Si Braque a été, au départ, un gentil fauve, il va devenir un génial cubiste, l’ordonnateur d’un cubisme repensé selon les attentes et les rejets du XXe siècle. Ainsi ses toiles se hérissent-elles de fines arêtes et de lumière opaline ou cristalline liés à une composante rocailleuse que certains jugeront inutilement austère. Il est vrai que Braque n’est pas Picasso. Le havrais n’est pas un taureau fougueux, un artiste tapageur, fulgurant et médiatique. Alors que l’un surjoue son égo, l’autre se consacre à une œuvre plus secrète, plus équilibrée mais en métamorphose constante. On le compare volontiers à un artisan solitaire qui s’inscrit naturellement dans la tradition ancienne et élabore une œuvre de longue haleine où les ingrédients restent conformes au classicisme français : l’équilibre et l’harmonie en référence constante avec le modèle grec et latin.

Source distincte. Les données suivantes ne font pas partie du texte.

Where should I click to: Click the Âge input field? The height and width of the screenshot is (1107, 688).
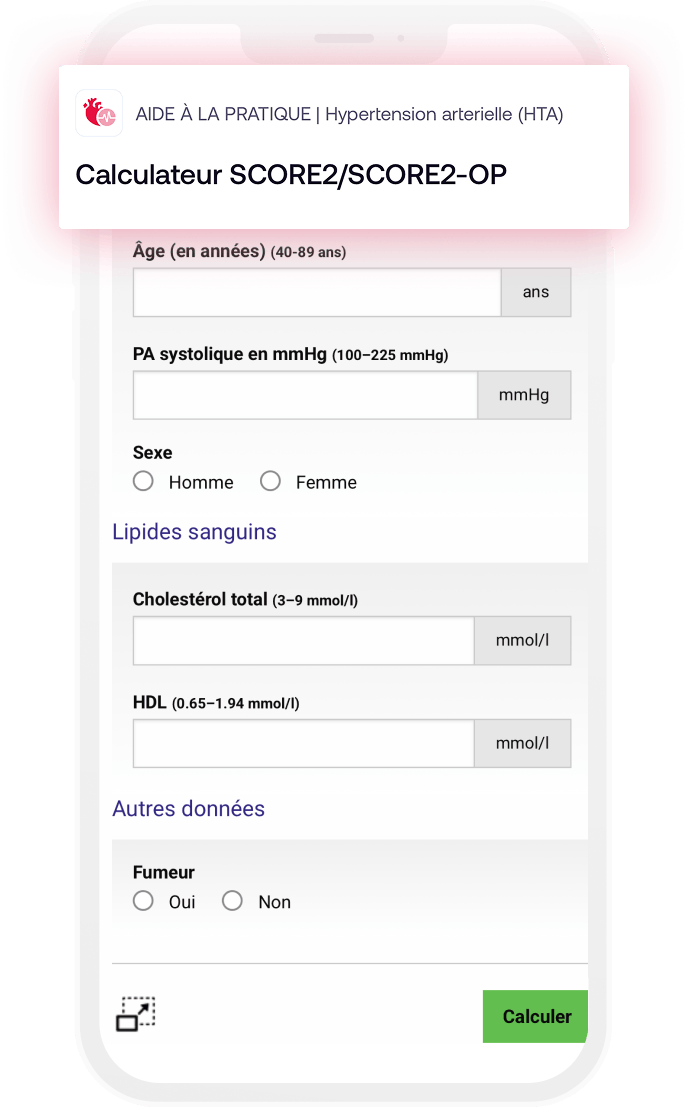(317, 292)
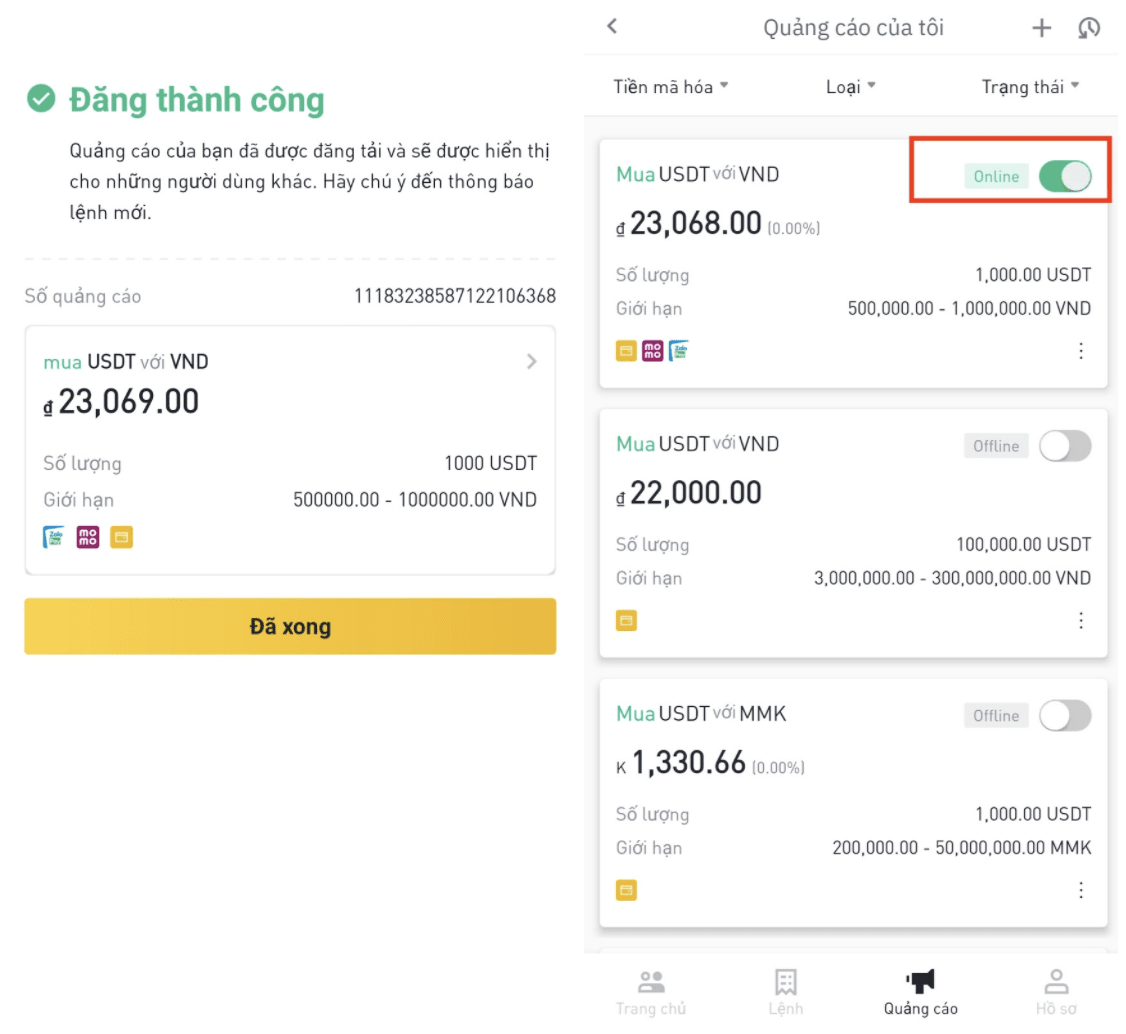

Son ami Apollinaire disait à propos de lui : « Braque atteint la beauté sans effort ». L’une de ses grandes découvertes sera les collages et l’intrusion des lettres dans la peinture. Il s’agit de faire signifier les formes et les choses autrement et en-dehors de leur usage et de leur aspect habituel.
Mais la guerre de 14 est déclarée et, officier de réserve, Braque part au front immédiatement. Il sera blessé le 11 mai 1915, abandonné sur le champ de bataille, trépané et entrera dans une longue convalescence qui l’éloignera des mois et des mois de son atelier et de son chevalet. Il ne reprendra ses brosses qu’en 1917 et signe alors « La grande musicienne » qui annonce un retour progressif à la couleur et se présente comme une œuvre majeure où l’angularité s’accentue et se durcit, ne laissant découvrir que peu d’indices figuratifs. L’exposition du Grand Palais, qui eut lieu 2014, a permis de cheminer dans l’univers du peintre qui n’a cessé d’évoluer, de s’approfondir. La virtuosité de Braque ne se contente pas de donner vie à l’inanimé dans ses très nombreuses natures mortes et de faire tanguer les tables, elle s’accompagne d’une fantaisie, d’une poésie de l’instant et de la chose regardée et toujours magnifiée que l’on surprend rarement, sinon plus tard chez un Odilon Redon. Faisant référence au monde de la musique, l’artiste joue des effets de transparence et de matière et superpose les plans tout en laissant deviner l’entre-deux. L’ajout de sable, les pâtes plus épaisses de la fin de sa vie procurent aux formes leur densité et une stylisation très particulière à l’époque. Puis, à la veille de la Seconde Guerre mondiale, Braque va explorer de nouveaux thèmes, souvent empreints d’inquiétude. C’est à ce moment qu’apparaissent les oiseaux et que le questionnement méthodique du peintre rejoint l’idée que des hommes de lettres comme Paulhan, Saint-John Perse, René Char se faisaient de la littérature. L’art n’est pas là pour suppléer au réel mais pour le réinventer, pour le délivrer de la pesanteur. Braque partageait avec eux ce crédo : ouvrir le monde au mystère plutôt qu’à l’utopie, ne pas céder au romantisme pleurnichard ou à l’émotion émolliente mais structurer les énergies, se rapprocher de ce qui élève et délivre, initier le poème dans l’image. Car exister, n’est-ce pas être là simplement – le mode de l’explication et de la raison n’est pas celui de l’existence – aussi est-ce le devoir de l’artiste, quel qu’il soit, de le composer selon ses vœux et de tenter non seulement de l’éprouver mais de le décrire, afin d’aboutir à ce que fut par excellence la vocation de Braque : placer l’intime dans l’universel.